I haven’t been on since November because of holidays and my tumour is not behaving. Brain Tumours don’t like heat, and well its been very hot here since November.
Since I last posted I have been having a lot of fainting attacks and black-outs, I am talking about being off with the fairies. I am awake, talk to my kids but have no memory of it after.
I had a bad black out many years ago and when I snapped out of it, I was standing over my son with dumbbells in my hand. I had apparently walked away mid sentence with my daughters to go into my sons room and threaten him with these. That was the first time the doctors took it seriously that I was having black outs.
Over the past few weeks I have cried and ran away from my youngest daughter, I was told that I thought she was the devil.
I went to the doctor and was told to keep cool, don’t get stressed or upset (these are things that affect me) and the doctor wanted to put me on Valium. The problem of fainting and blackouts continued so I stopped taking the Valium. I try to keep cool. I spend my days in front of two fans or library. I do house work in a small bursts. Do a job, then run back to the fan to keep cool. I have tried very hard to not be stressed, or cranky with my kids (if you have teens you know how hard that can be). I rest a lot. But the it just keeps happening.
My constant friend the headache cannot compare with the worry that this is causing me. My headache is worse after an, let us say..episode? I feel like I have a hangover I have a headache and my stomach feels terrible after each event. I think this is from stress and worry about all of this.

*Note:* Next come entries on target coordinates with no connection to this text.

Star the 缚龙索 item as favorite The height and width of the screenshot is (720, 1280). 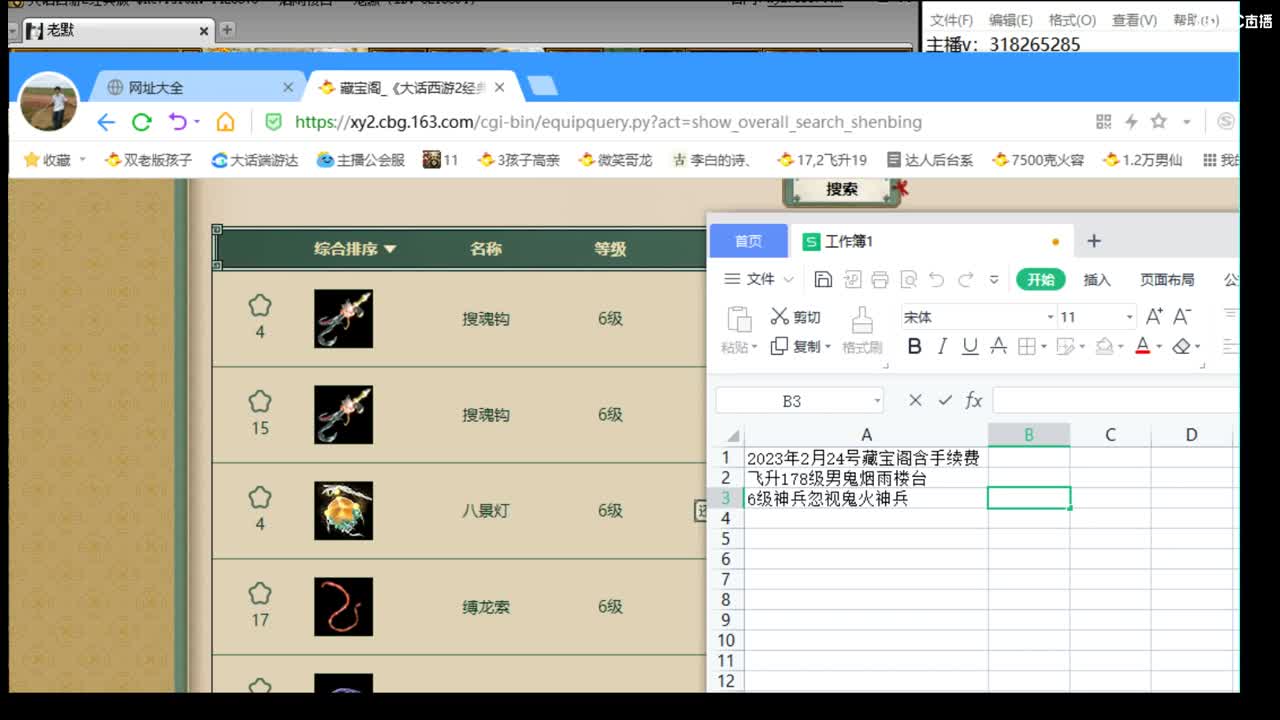pyautogui.click(x=260, y=594)
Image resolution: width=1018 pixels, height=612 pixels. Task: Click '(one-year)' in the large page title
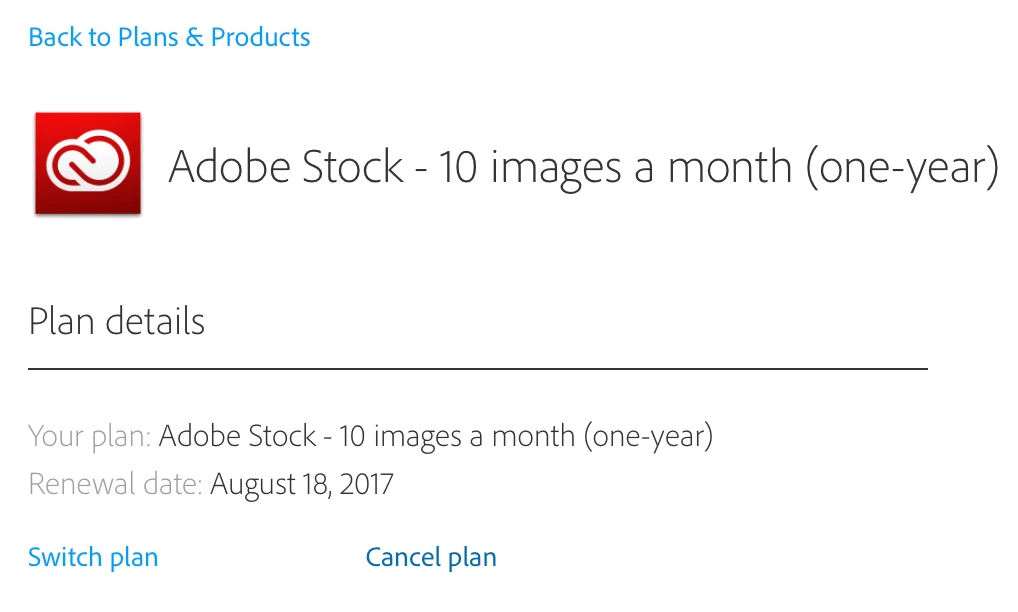[902, 166]
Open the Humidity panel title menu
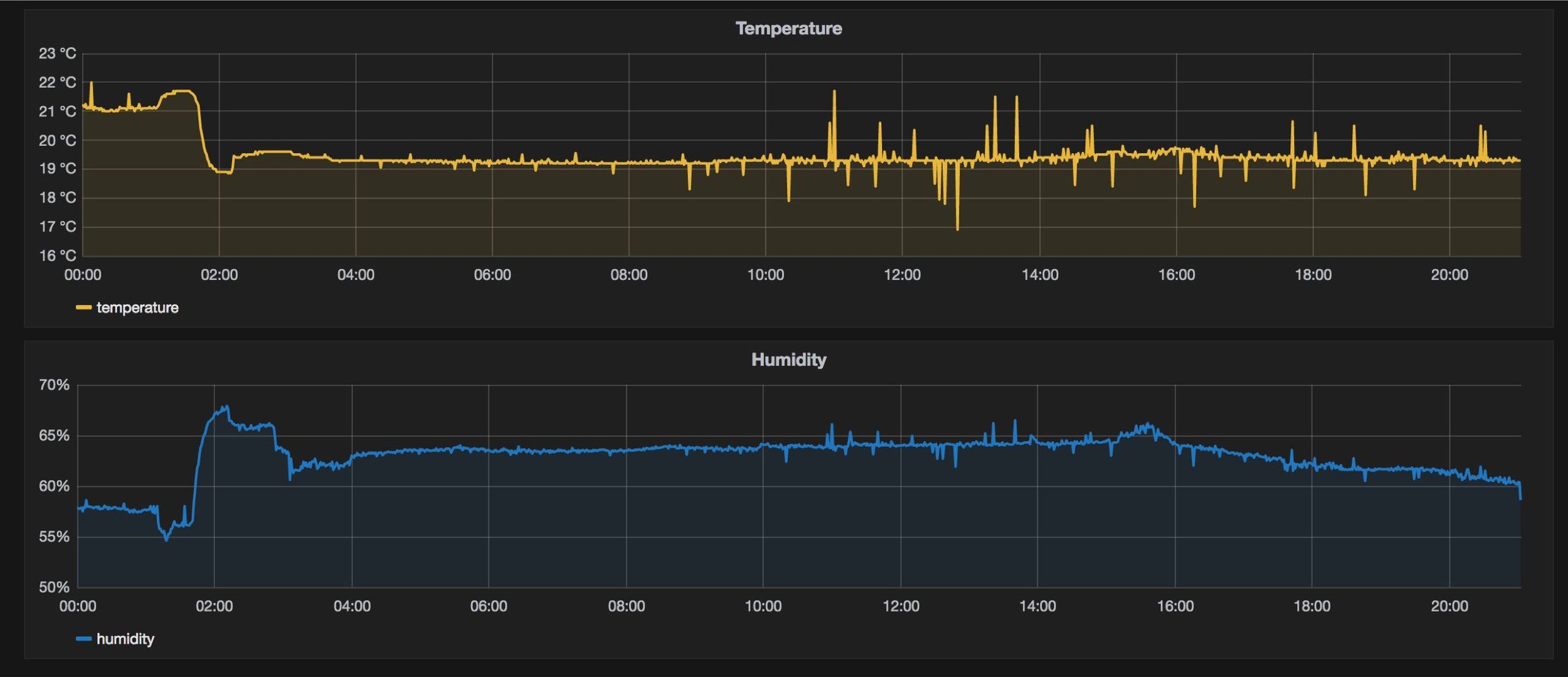The width and height of the screenshot is (1568, 677). point(788,360)
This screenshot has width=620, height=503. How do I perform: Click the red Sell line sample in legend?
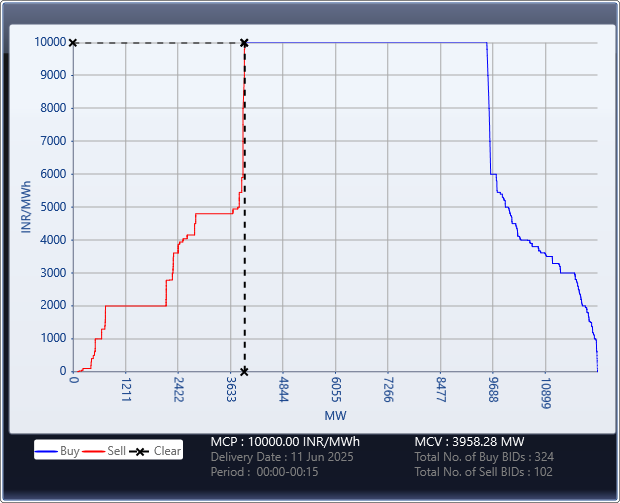click(93, 451)
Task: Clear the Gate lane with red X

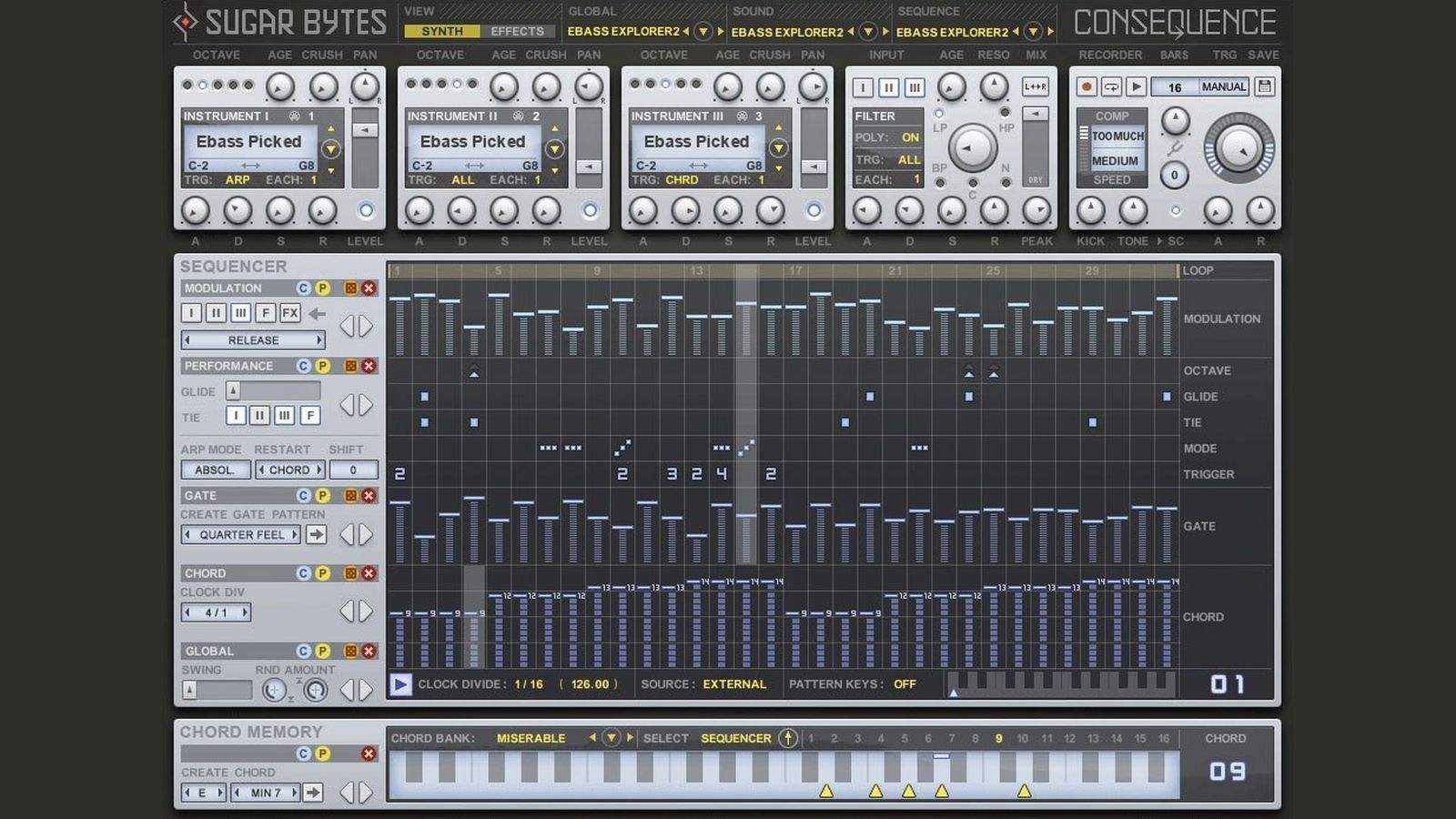Action: pyautogui.click(x=369, y=496)
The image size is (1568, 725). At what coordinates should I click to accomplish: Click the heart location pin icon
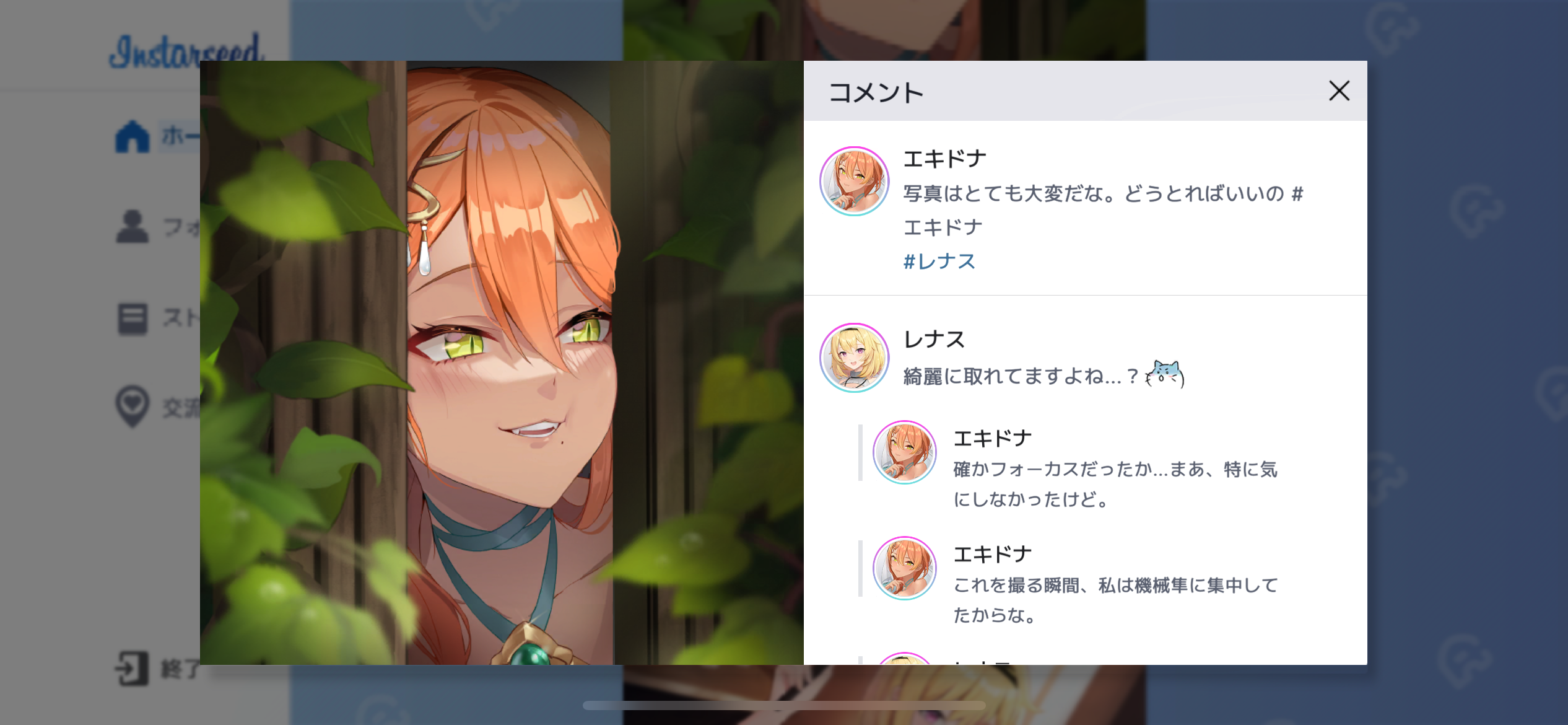132,406
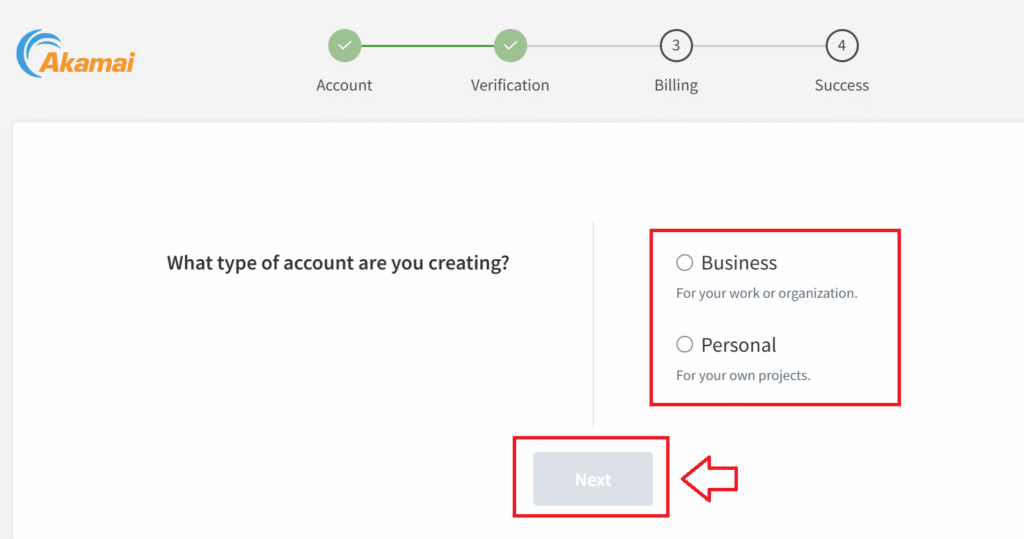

I go off to the specialists to discuss this on going issue and two doctors disagree. One wants to admit me to hospital while they run tests. The other, wants to run some tests but do a watch and see. This is my life and my head, I wanted to be admitted to hospital I wanted to have someone see what happens and maybe they can do ECG while I am tripping out. It would ease the burden on my kids, or someone needs to be around mum all the time, just in case.
At the moment I feel like a prisoner in my own house. I am not game to go out, I might faint while driving and kill someone. I might blackout and talk rubbish or do something foolish while I am out of it. I can’t take the youngest out for holiday fun, or even drop her off to catch up with friends. She has to ask her brother.
I will continue doing these tests and hopefully will have something to report soon.